Panorama Político | 28 de Novembro de 2025

Foto: Ricardo Stuckert/Agência Brasil
REORGANIZAÇÃO DE RELAÇÕES EXECUTIVO - LEGISLATIVO
A semana foi marcada por movimentos simultâneos que evidenciaram a reorganização das relações entre Executivo e Legislativo. A indicação de Jorge Messias ao Supremo Tribunal Federal avançou de forma irregular e gerou pressões adicionais sobre a articulação política do governo. No campo fiscal, a sanção da ampliação da isenção do Imposto de Renda buscou reforçar a presença institucional do Planalto e mostrar capacidade de entrega em meio ao debate orçamentário. Paralelamente, o Congresso concluiu a apreciação dos vetos ao licenciamento ambiental logo após a COP30, retomando uma pauta que havia sido interrompida pela edição da MP 1.308/2025 e consolidando sua posição na definição de marcos regulatórios estratégicos.
INDICAÇÃO DE JORGE MESSIAS
A indicação de Jorge Messias ao Supremo Tribunal Federal foi anunciada publicamente, mas a mensagem oficial ainda não chegou ao Senado, abrindo um flanco de desgaste para o governo. A decisão de Davi Alcolumbre de marcar a sabatina para 10 de dezembro, mesmo sem o envio formal da indicação, ampliou a leitura de que o Legislativo busca impor ritmo próprio ao processo.
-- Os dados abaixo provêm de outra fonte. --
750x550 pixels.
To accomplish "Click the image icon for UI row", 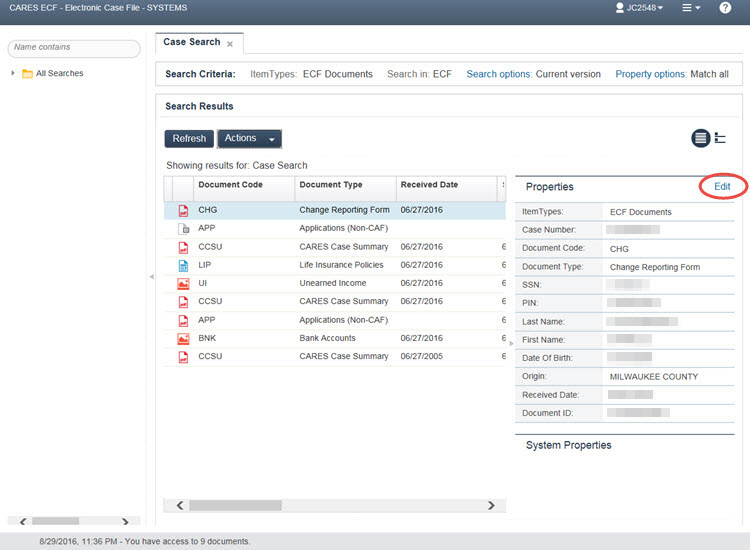I will [x=183, y=283].
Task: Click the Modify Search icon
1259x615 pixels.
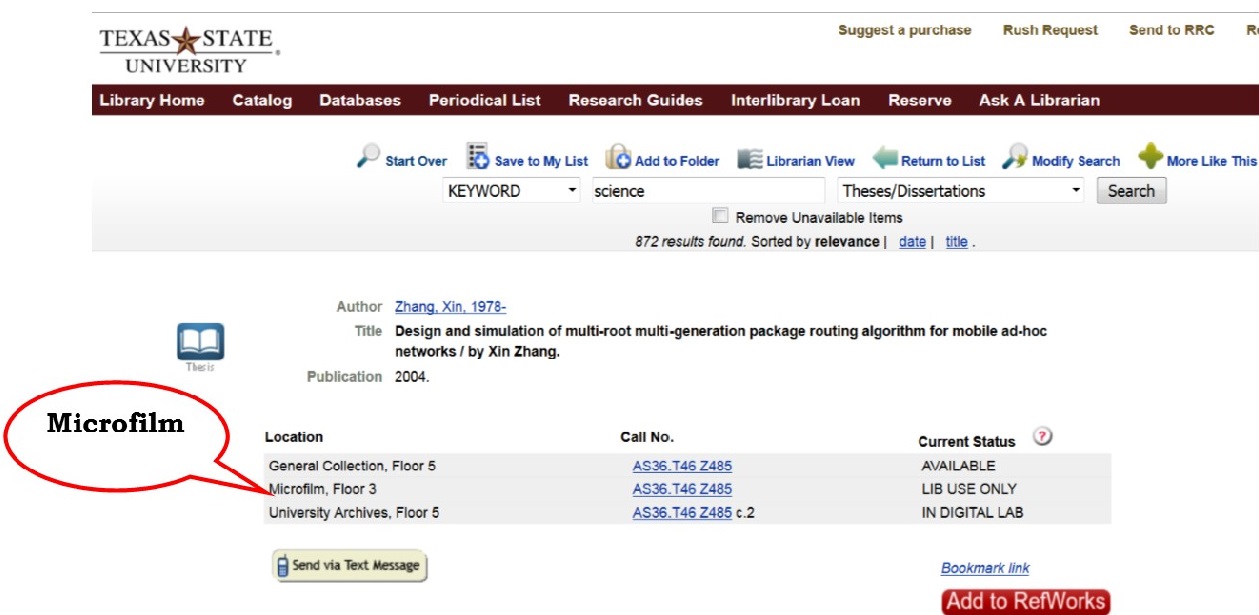Action: 1015,158
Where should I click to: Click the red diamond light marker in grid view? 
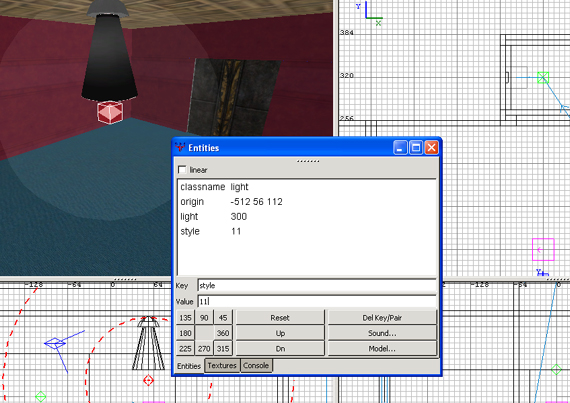click(148, 380)
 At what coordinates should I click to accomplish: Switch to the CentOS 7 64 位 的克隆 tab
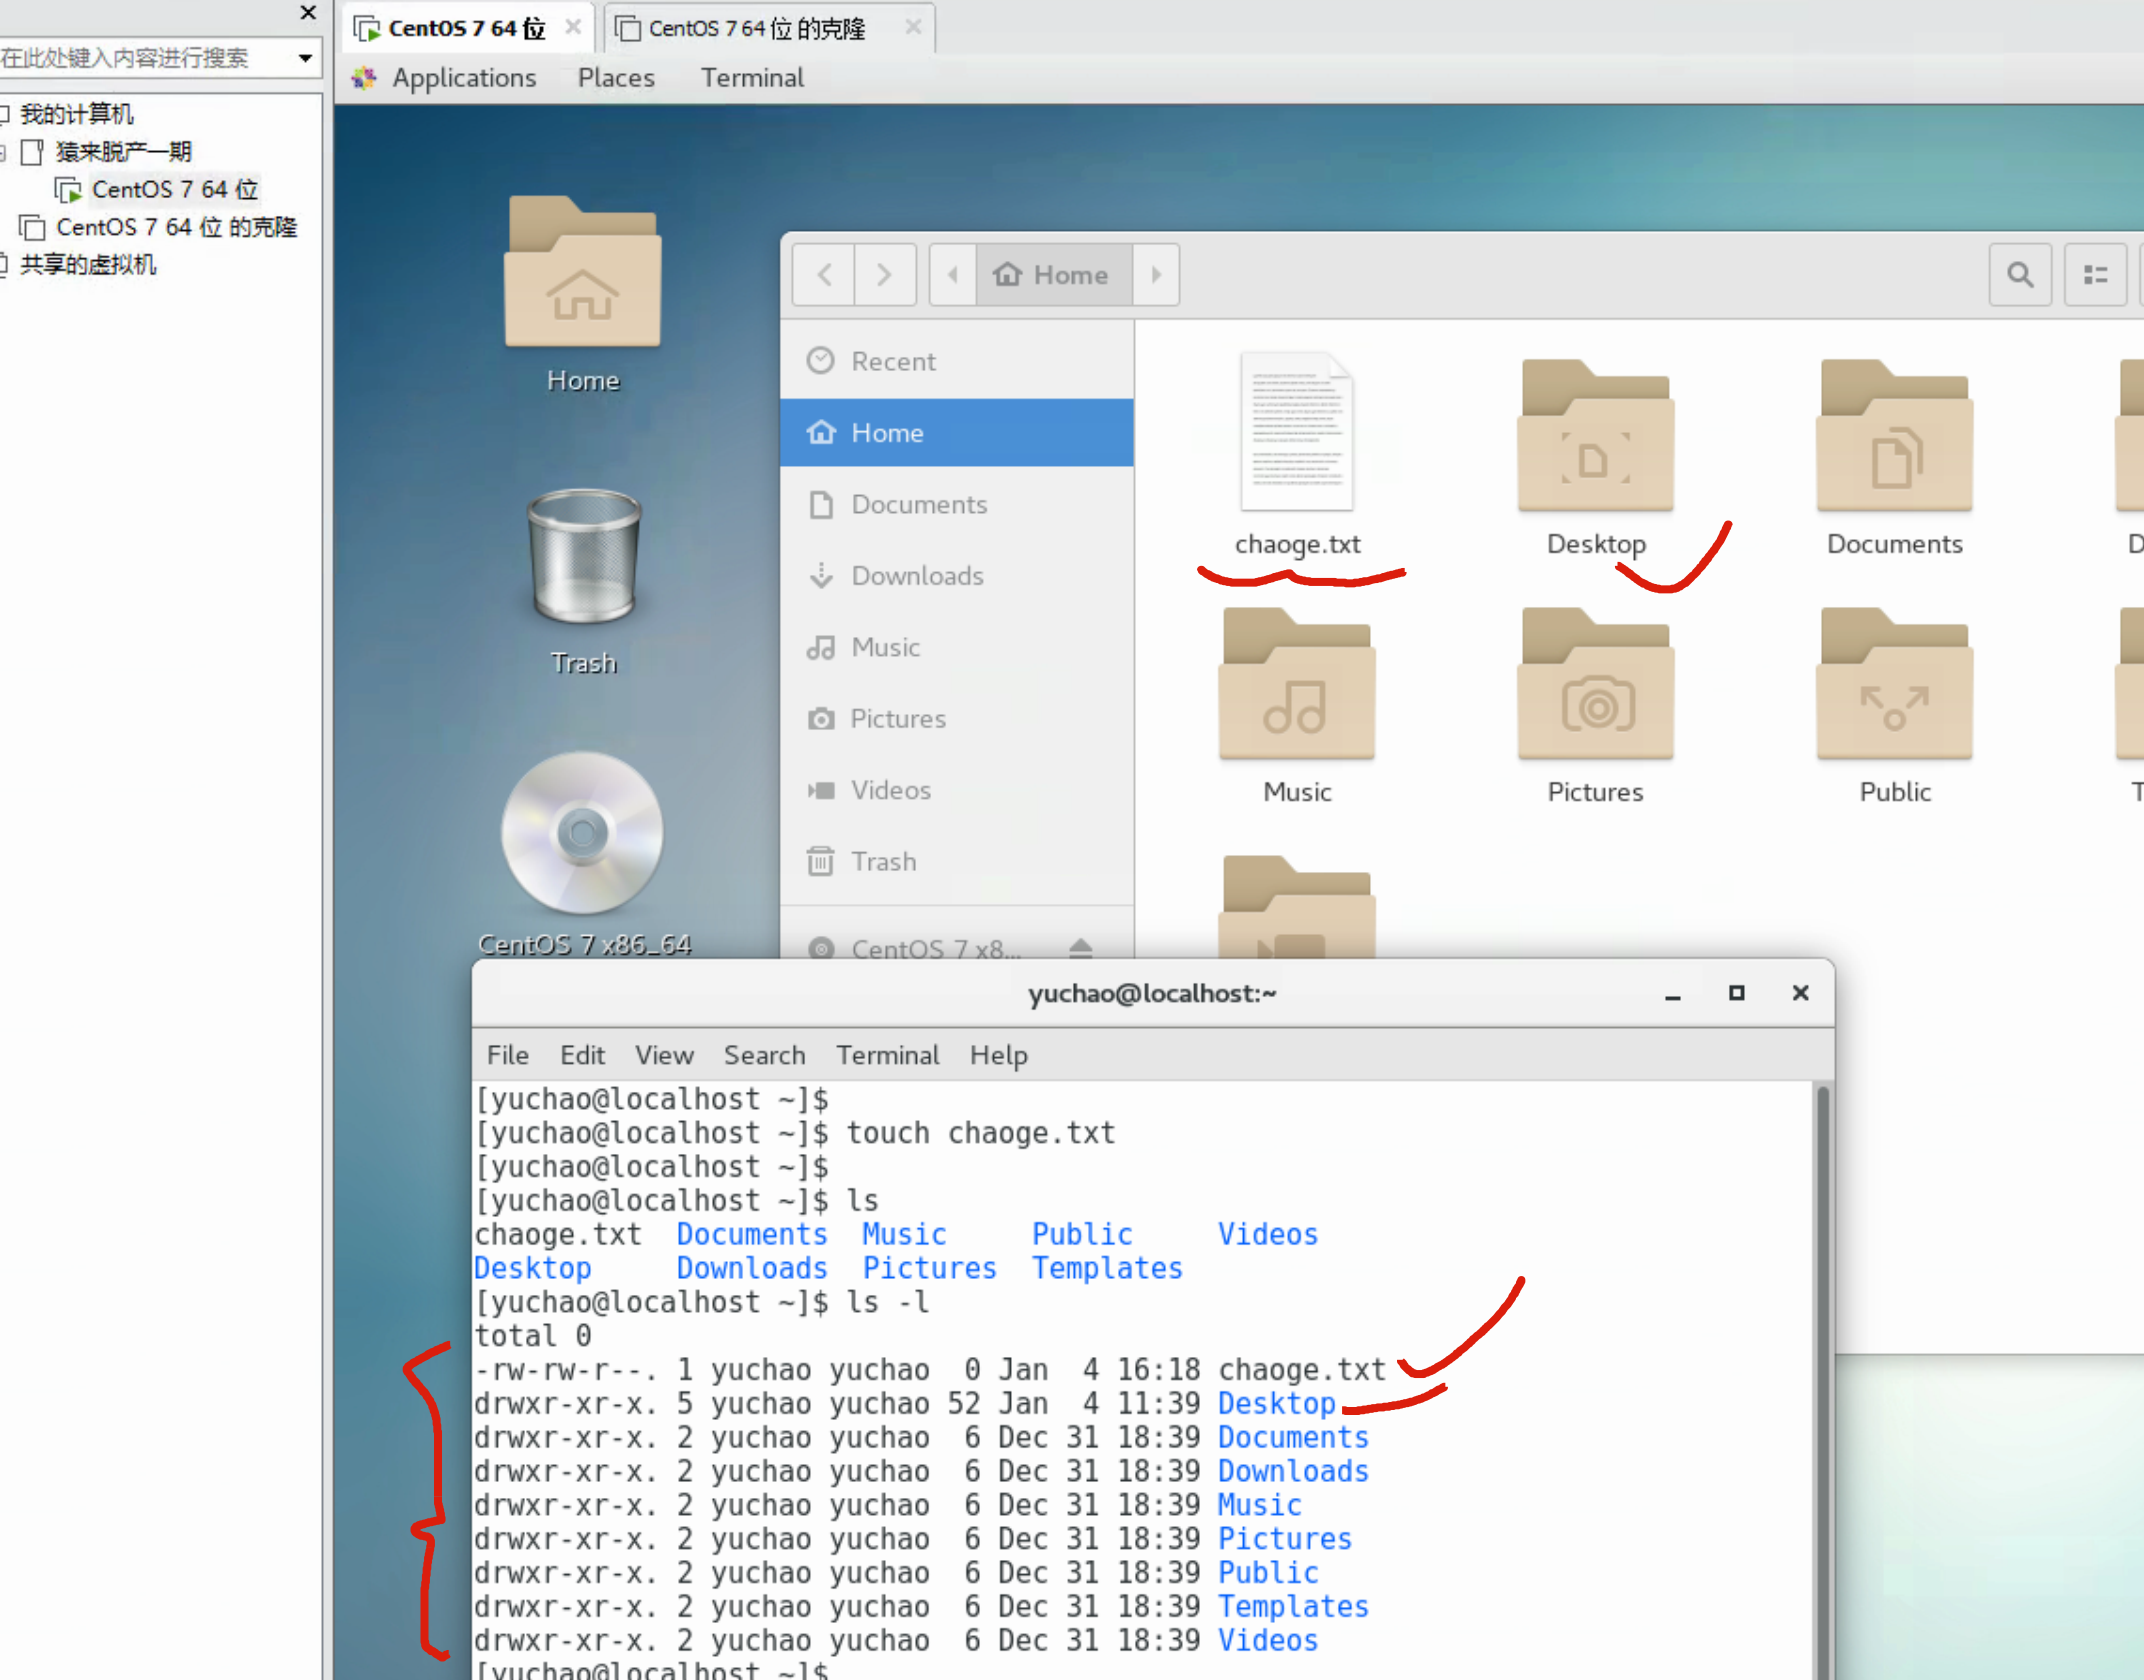756,28
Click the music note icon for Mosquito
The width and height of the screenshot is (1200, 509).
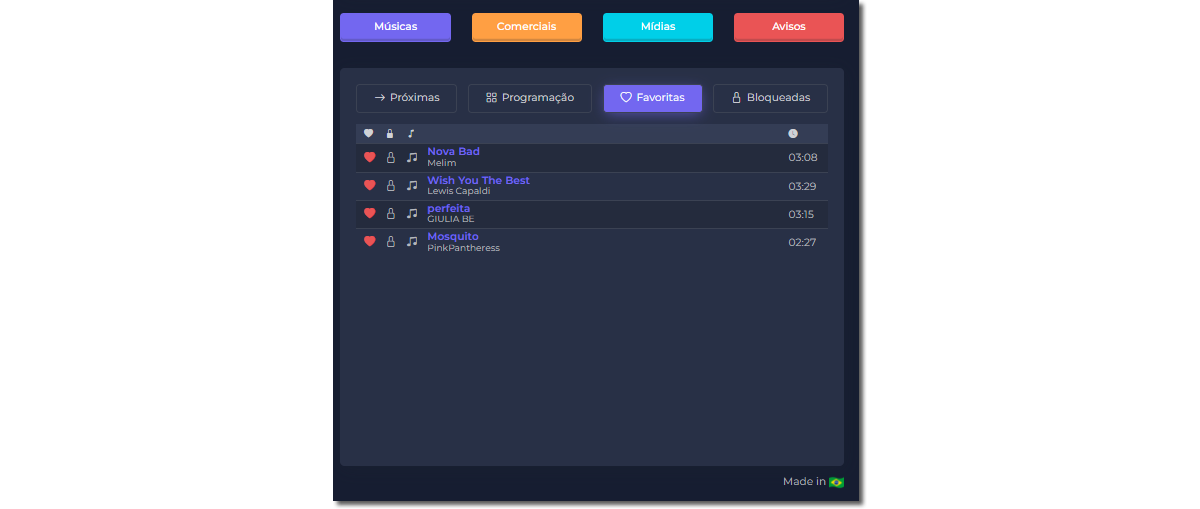(x=412, y=241)
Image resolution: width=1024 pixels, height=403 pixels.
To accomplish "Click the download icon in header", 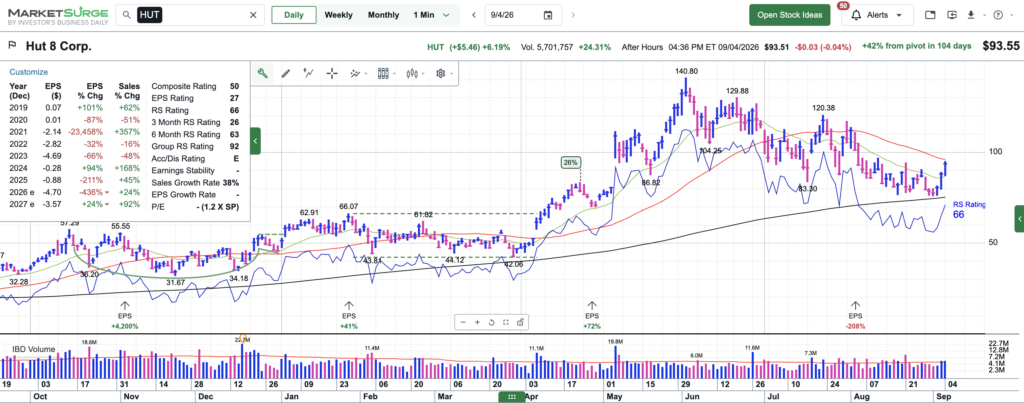I will tap(971, 14).
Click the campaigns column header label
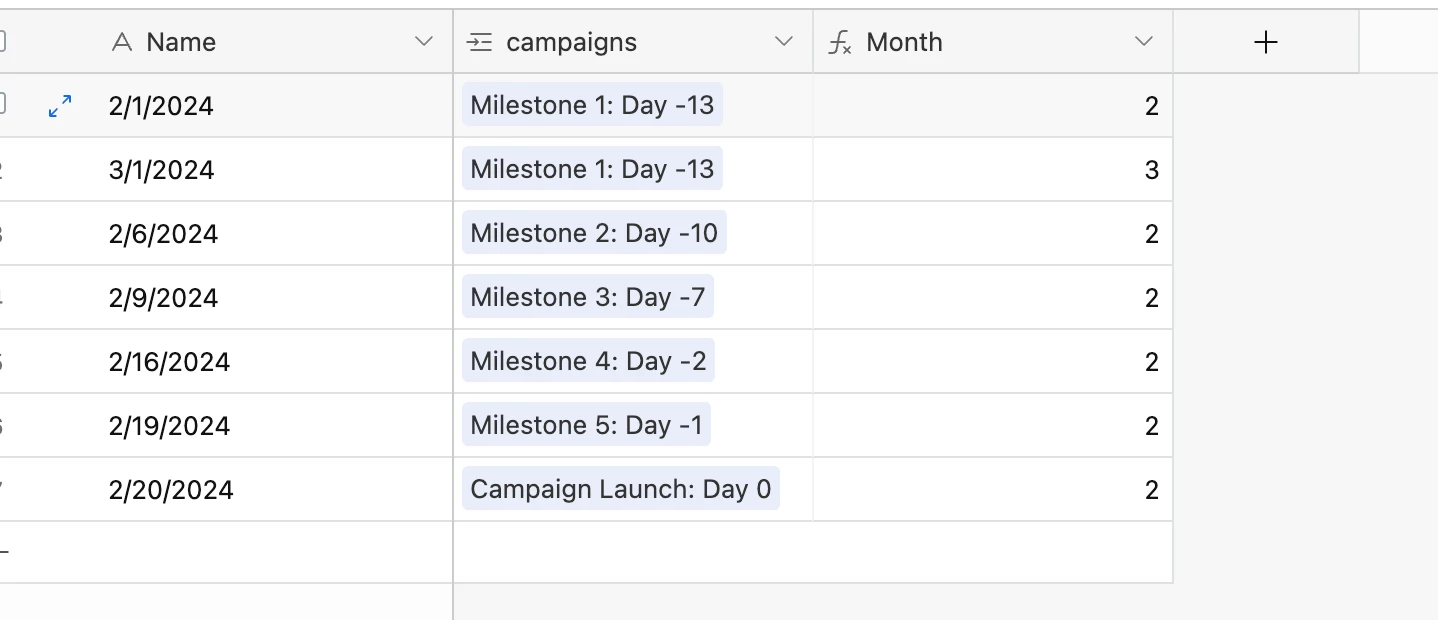The width and height of the screenshot is (1438, 620). tap(571, 42)
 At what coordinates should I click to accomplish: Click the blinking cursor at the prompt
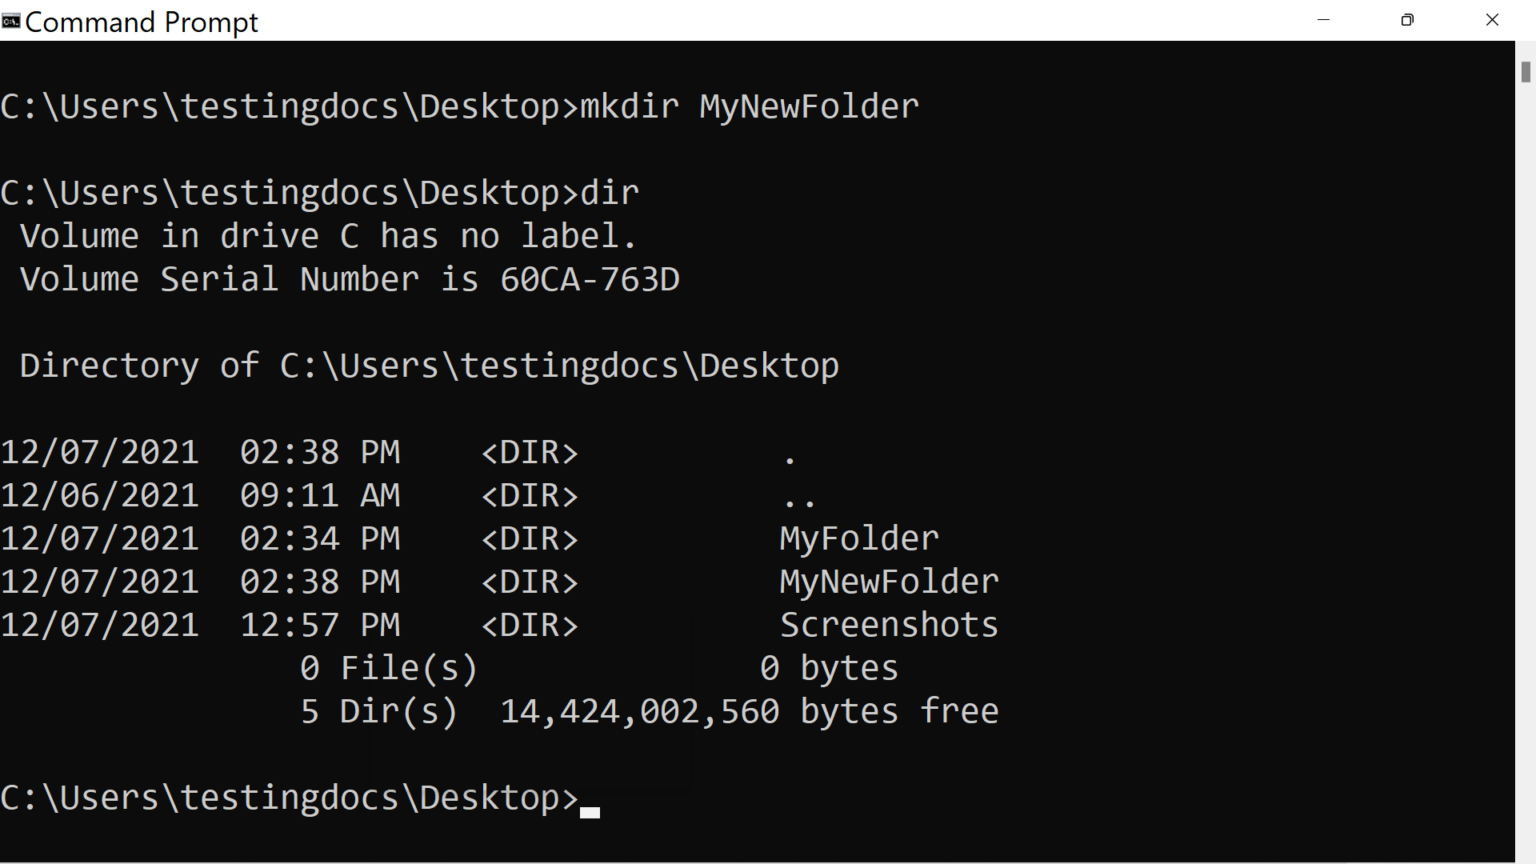coord(590,812)
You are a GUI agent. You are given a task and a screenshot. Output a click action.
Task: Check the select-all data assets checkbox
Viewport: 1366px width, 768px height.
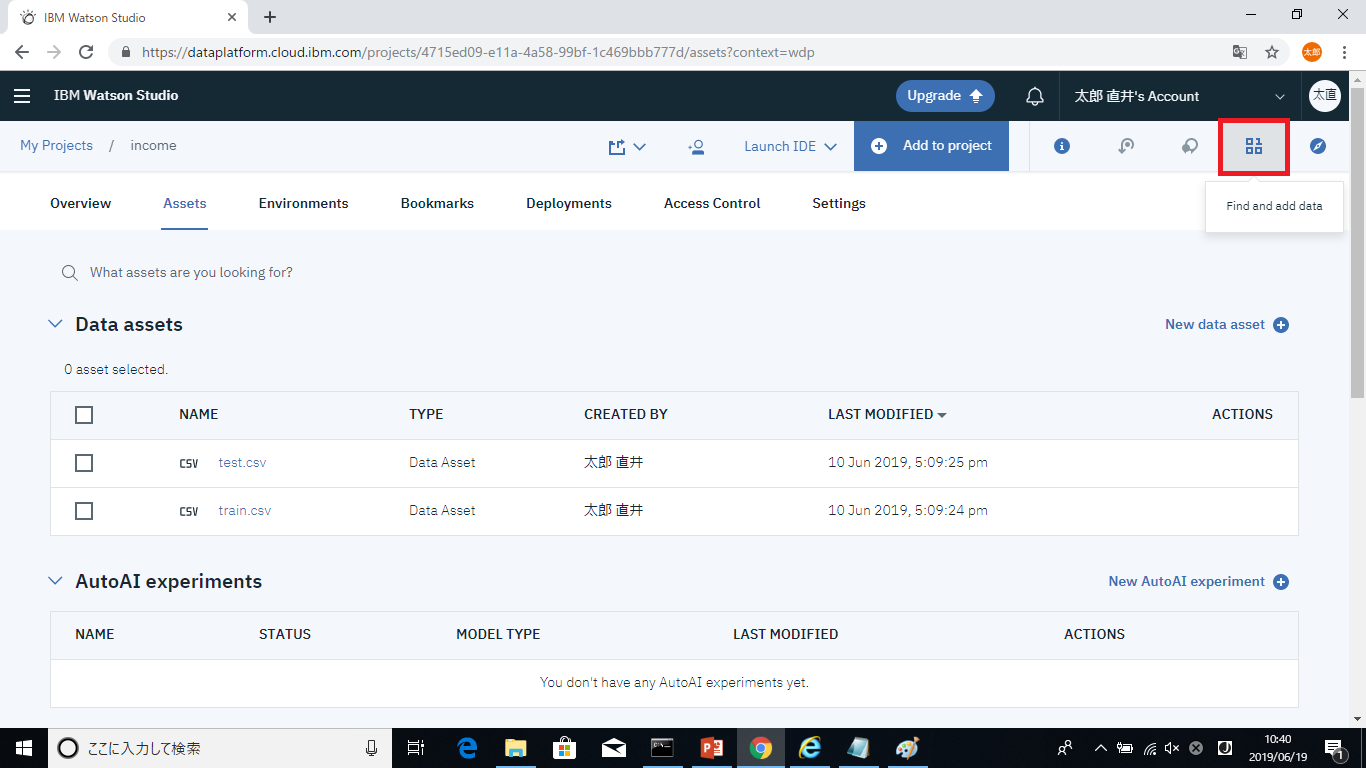click(x=84, y=415)
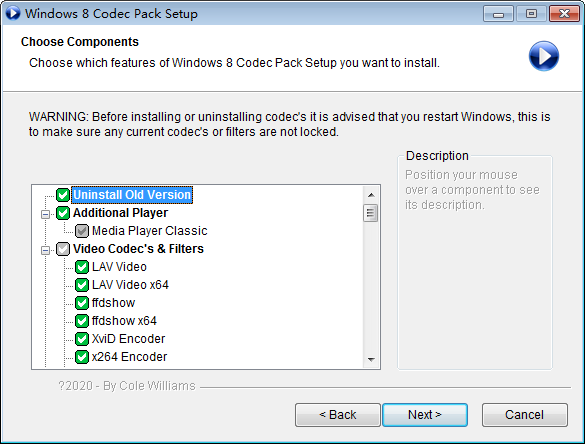
Task: Toggle the Additional Player checkbox
Action: tap(63, 213)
A pressão cresce porque o episódio ocorre enquanto o governo enfrenta tensões paralelas na Câmara. Hugo Motta, que já vinha elevando o tom contra o Planalto em votações sensíveis, reforça o ambiente de resistência que limita a margem de manobra do Executivo. Embora não haja oposição direta de Motta ao nome de Messias, o acúmulo de atritos amplia a percepção de que a cúpula do Congresso opera de maneira coordenada para testar os limites do governo.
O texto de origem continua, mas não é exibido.